There’s no place better to observe the vast, marvelous culture of New Orleans than in the French Quarter. All of the architecture is remarkable; I could spend hours in the Quarter just gazing at all of the buildings, soaking in their incredible details, the lattice of the galleries, no texture or pattern or pillar quite the same.
“The moon that rose over New Orleans then still rises,” Louis reflects of the city’s changes throughout his immortal life. This city itself has a certain immortality, too, being a unique time capsule of a place. It’s impossible to walk through the streets without thinking of all the humans who, long before we even came to exist, passed through these same spots, stayed in the same apartments, rested under the same shade.
You can’t walk the streets of New Orleans without hearing music—and even the music varies vastly in both genre and quality. As you pass one corner of Jackson Square, you’re serenaded by a jazz band, and walking up just a little further you’ll find a man blasting AC/DC’s “Thunderstruck” on an amp outside of the St. Louis Cathedral (I struggle to think of a worse form of blasphemy). But this is the city boiled down to its truest form: a mix of elegance and tackiness, thriving on pleasure and pain. A medley of languages and colors, for better or worse.
A recurring thought comes to me as I dreamily drift through my first week in New Orleans: Where else could I find this? Where else could I find such a rich and complex tapestry of culture? Where else could I read a book about vampires and find that the world around me is not so different from the world on the page, dusky and sensuous and bewitching? Where else in the world could I do a swamp tour, a ghost tour, and a voodoo tour all in the span of one week?

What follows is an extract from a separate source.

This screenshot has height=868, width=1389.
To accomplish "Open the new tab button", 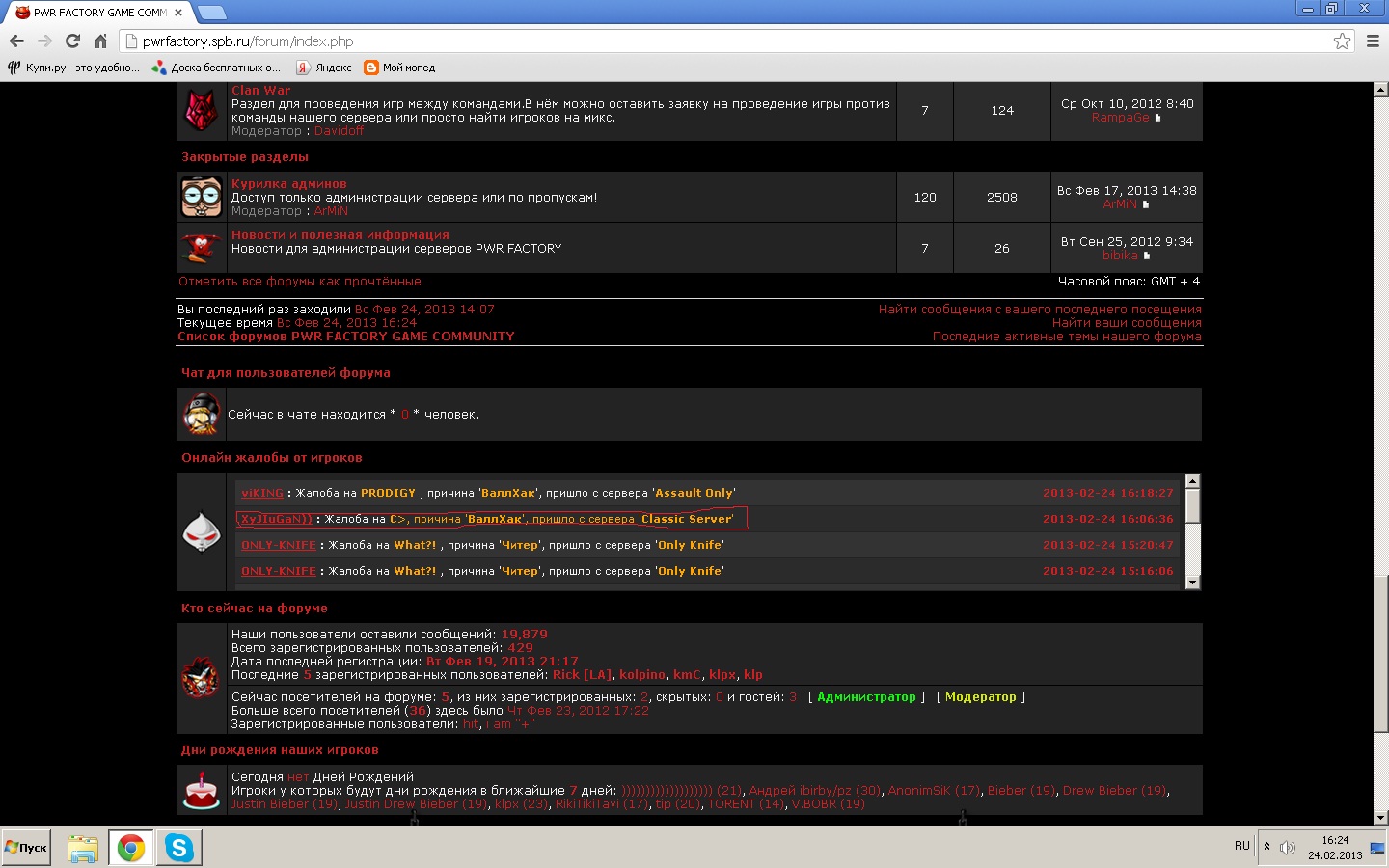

I'll close with a scene from our voodoo tour: Madame Cinnamon Black gives us a showy theatrical spiel about the magic of this city, hands us strips of “wishing paper” that are very clearly hand-ripped from plain Inkjet printer paper. To make our wishes come true, we are instructed to wrap our wishing paper around offerings of money, drop them into a plastic tree stump and knock on the plastered wood nine times. I watch other tourists fish rumpled single bills from their wallets and hastily fold them into their wishing paper.
A one-dollar paper wish might seem cheap and flashy and worthless anywhere else—but everyone performs this ritual with such eagerness and reverence, some closing their eyes when they knock on the fake tree, one-two-three, one-two-three, one-two-three, praying between each beat of their knuckles. There’s a beautiful kind of desperation here. In spite of their wishes being paper, in spite of the drunkards in the street, in spite of the hokey gift shops, in spite of, in spite of—everybody wants to believe that the magic of New Orleans is real. I think I believe in it too.